→ **PASSAGE**:
::::::::::

You are viewing a plain text version of this content. The canonical link for it is here.
Posted to users@jackrabbit.apache.org by Dennis van der Laan <d....@rug.nl> on 2009/12/11 11:29:23 UTC

bundle PM versus db PM

Hi,

There's a bundle.OraclePersistencemanager and a
db.OraclePersistenceManager. I think I read somewhere the bundle PM is
newer and you might want to migrate towards this. The clustering
documentation on the wiki shows an example using the
db.OraclePersistenceManager. Should we use the bundle PM instead of the
db PM? What's the difference? And should the javadoc not contain some
information about how these two implementations relate to one another?

Regards,
Dennis

-- 
Dennis van der Laan


Re: bundle PM versus db PM (and clustering)

Posted by Alexander Klimetschek <ak...@day.com>.
On Mon, Dec 14, 2009 at 10:16, Dennis van der Laan
<d....@rug.nl> wrote:
> Alexander said he thinks a FileSystem is not used, in conjunction with a
> SimpleDB PM (my configuration at the moment), so it would be save to
> just switch to a local filesystem implementation. He pointed me to [1],
> which says FileSystem is only used by some parts of Jackrabbit.
> I checked the database and I see entries in the globally shared
> filesystem (records for /meta/rootUUID, /meta/rep.properties,
> /namespaces/ns_reg.properties, /namespaces/ns_idx.properties and
> /nodetypes/custom_nodetypes.xml).

Yes, that's a reason why the FileSystem is still required. Since these
files are per-repository (or per-node), they must not be shared in the
database when a cluster is used. That was the definition of "private"
(see below). Using a LocalFileSystem for that is the simplest
solution, however, you need to back these files up as well.

Also, these files contain data that is changed not very often, hence
this part is not performance critical.

> The persistence manager FAQ [2] says BundlePMs are usually the fastest,
> and are used in conjunction with either a LocalFileSystem or a
> DbFileSystem, so according to this it seems a FileSystem is still needed.

A persistence manager is free to chose whether it uses the configured
Jackrabbit FileSystem or not. That's another reason why it is still in
the repository.xml configuration. However, all modern bundle PMs don't
use it (or at least not if blobs are used, which shouldn't, as a
datastore is better for that).


> The clustering documentation [3] states each cluster node needs its own
> (private) FileSystem and all nodes must store their data in the same
> globally accessible location.

::::::::::

→ **SOURCE MATERIAL**:
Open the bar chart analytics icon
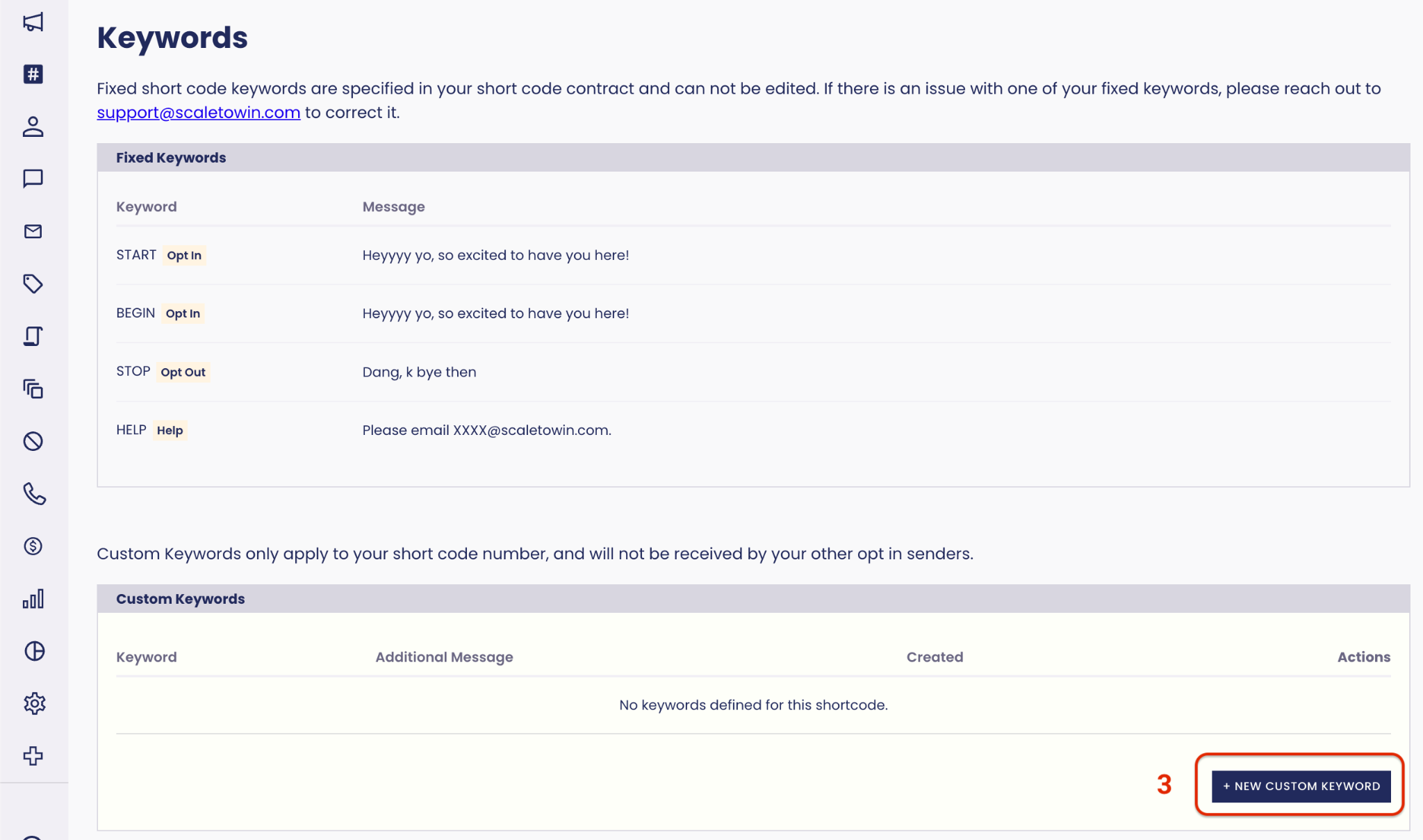 (33, 598)
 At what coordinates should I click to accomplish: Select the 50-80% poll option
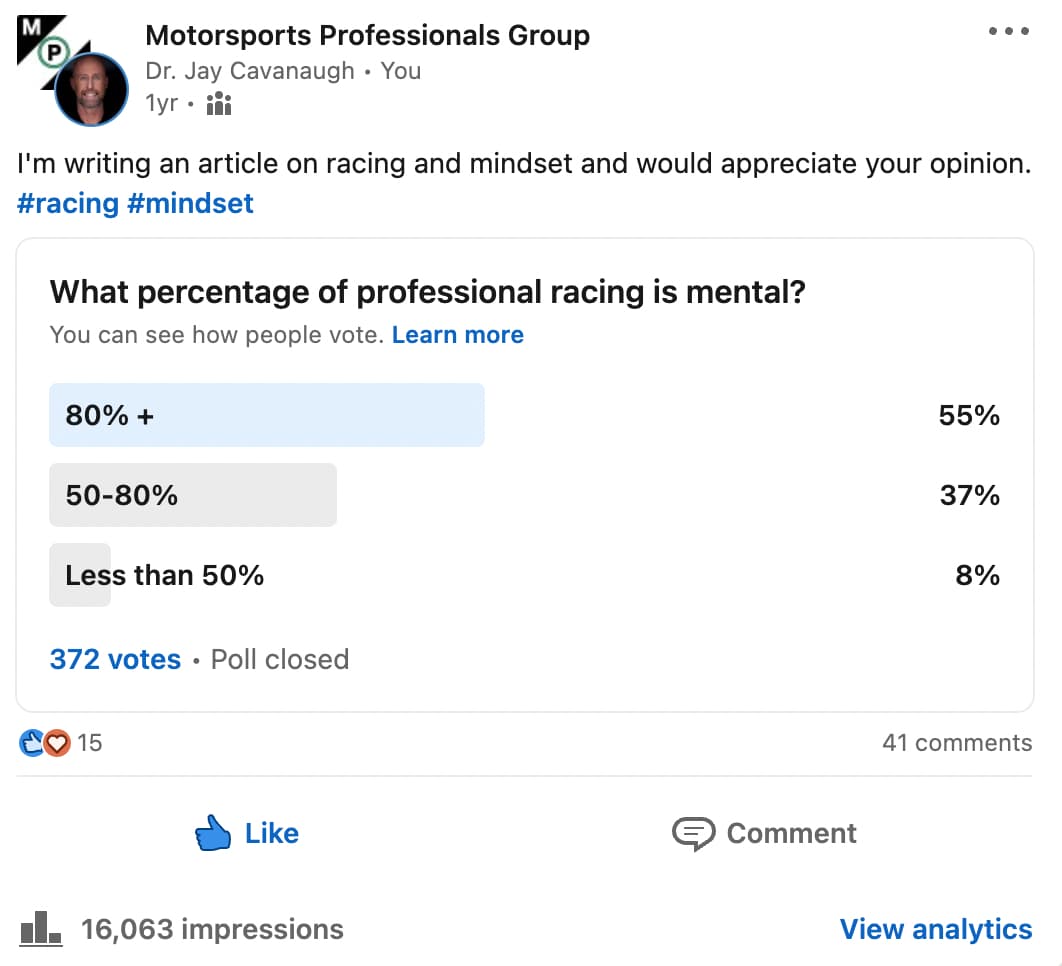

::::::::::

→ **SET OF TASKS**:
1. In the thread, what does the persistence manager FAQ say bundle PMs usually are?
2. Write out the part of the thread between "A persistence manager" and "globally accessible location.", inclusive.

→ **RESPONSES PER TASK**:
1. The fastest.

2.
A persistence manager is free to chose whether it uses the configured
Jackrabbit FileSystem or not. That's another reason why it is still in
the repository.xml configuration. However, all modern bundle PMs don't
use it (or at least not if blobs are used, which shouldn't, as a
datastore is better for that).


> The clustering documentation [3] states each cluster node needs its own
> (private) FileSystem and all nodes must store their data in the same
> globally accessible location.